Activity ->
Copy every line of the entries that includes the word "screenshot".

Supplied material ->
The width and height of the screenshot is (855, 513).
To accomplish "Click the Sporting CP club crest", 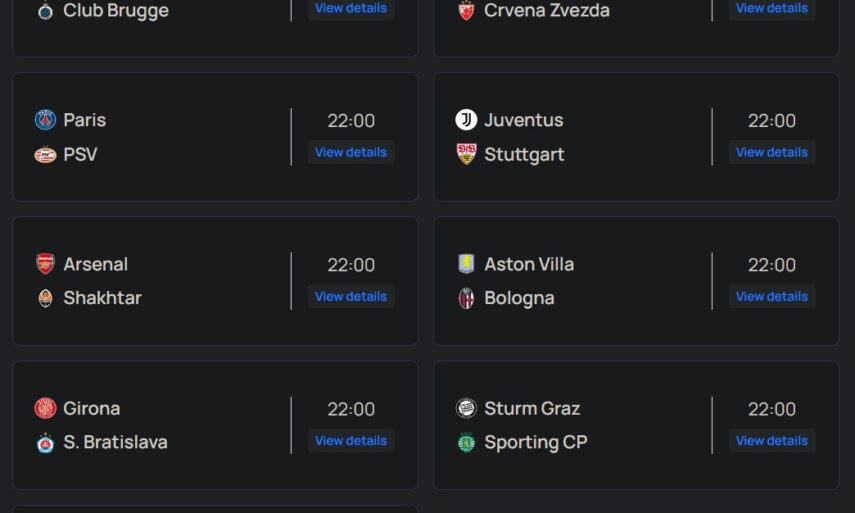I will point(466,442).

==

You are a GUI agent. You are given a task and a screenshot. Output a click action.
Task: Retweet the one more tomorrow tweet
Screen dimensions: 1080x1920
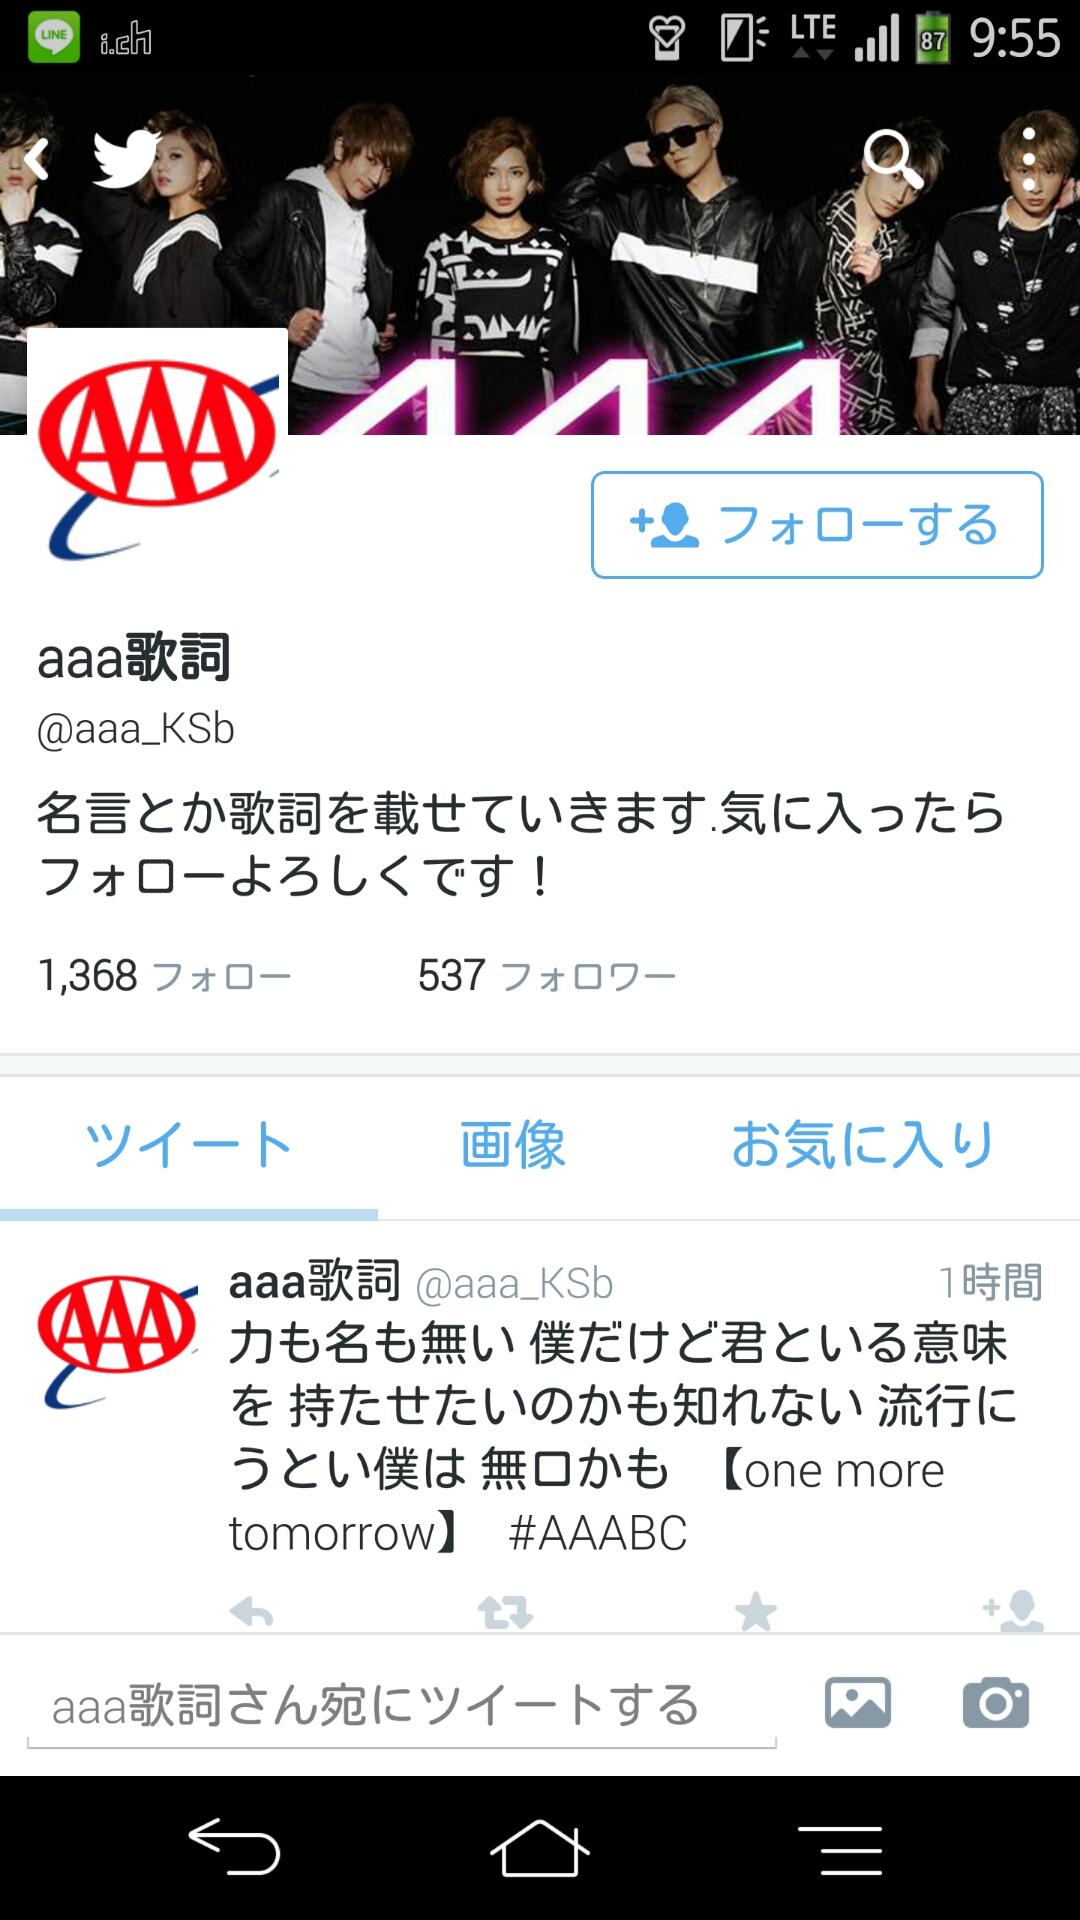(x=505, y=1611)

--

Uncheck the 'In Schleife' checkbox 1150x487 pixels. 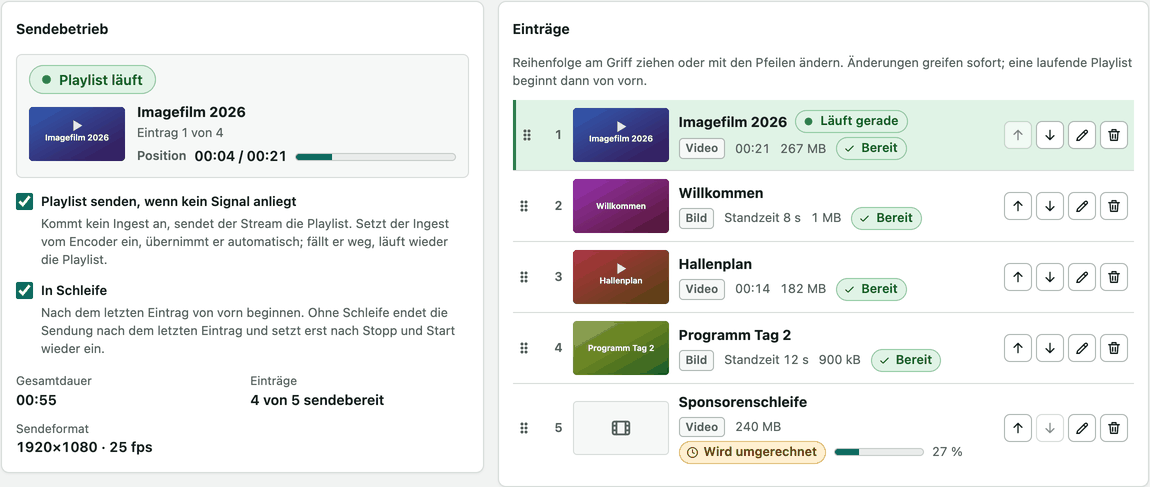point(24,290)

Expected answer ->
The width and height of the screenshot is (855, 513).
You are a GUI agent. You are given a task and a screenshot. Output a click action.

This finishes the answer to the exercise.